====== Brano del documento

La nota di Giovannino Montanari, vicepresidente Fiavet

Basterebbe conoscere un po’ la storia della Tassa di soggiorno e della sua applicazione per capire come una sua eventuale reintroduzione possa rappresentare l’ennesimo passo falso nelle vicende del nostro Turismo. Una tassa abolita, tutto sommato, recentemente, nel 1989. In realtà si trattava di una imposta di soggiorno a carico di coloro che alloggiavano nelle strutture ricettive situate sul territorio, da applicare secondo criteri di gradualità in proporzione alla loro classificazione, e che oggi come oggi dovrebbe ammontare da 0,5 a 5 euro per notte di soggiorno. Quindi si trattava di una imposta a carico dell’ospite che, con il passare del tempo, di fatto, venne inserita nel prezzo della ‘pensione completa’ o del prezzo del pernottamento.

Il turista che nei primi anni vedeva, al termine del soggiorno, aggiungersi nel proprio conto una strana imposta (dovuta a che cosa? all’impegno degli Enti Turistici, i quali spendevano gran parte del gettito nella promozione, cioè nell’invitarli a venire da noi?), apprezzò molto il fatto che successivamente questa imposta ‘sparisse,’ venendo inglobata nel ‘tutto incluso’ proposto dagli albergatori e dagli altri datori di alloggio.

============
====== Estratto dei dati

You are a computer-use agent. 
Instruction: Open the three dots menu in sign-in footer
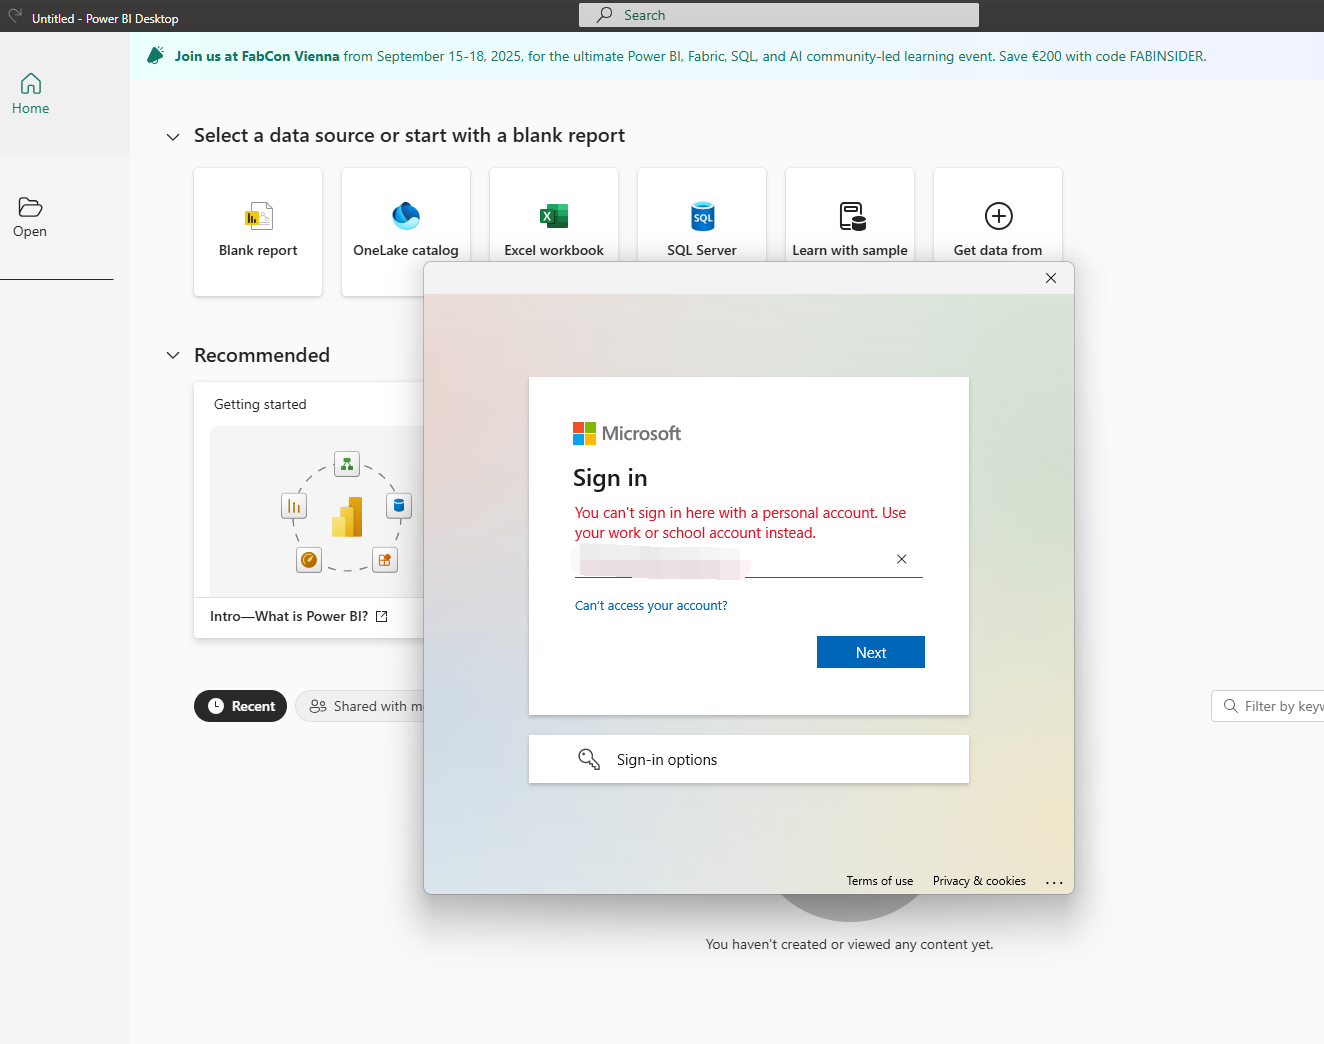[x=1054, y=882]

============

▶ _Compiti da svolgere_
a - In che anno è stata abolita la tassa di soggiorno, secondo la nota sulla tassa di soggiorno?
b - Quali sono tutte le espressioni racchiuse tra virgolette nella nota sulla tassa di soggiorno?
c - Estrai dalla nota sulla tassa di soggiorno il brano che comincia con "Basterebbe conoscere un" e prosegue fino a "prezzo del pernottamento.".
Per rispondere non occorre consultare l'elenco.

▶ _Soluzioni dei compiti_
a - Nel 1989.

b - pensione completa; sparisse; tutto incluso

c -
Basterebbe conoscere un po’ la storia della Tassa di soggiorno e della sua applicazione per capire come una sua eventuale reintroduzione possa rappresentare l’ennesimo passo falso nelle vicende del nostro Turismo. Una tassa abolita, tutto sommato, recentemente, nel 1989. In realtà si trattava di una imposta di soggiorno a carico di coloro che alloggiavano nelle strutture ricettive situate sul territorio, da applicare secondo criteri di gradualità in proporzione alla loro classificazione, e che oggi come oggi dovrebbe ammontare da 0,5 a 5 euro per notte di soggiorno. Quindi si trattava di una imposta a carico dell’ospite che, con il passare del tempo, di fatto, venne inserita nel prezzo della ‘pensione completa’ o del prezzo del pernottamento.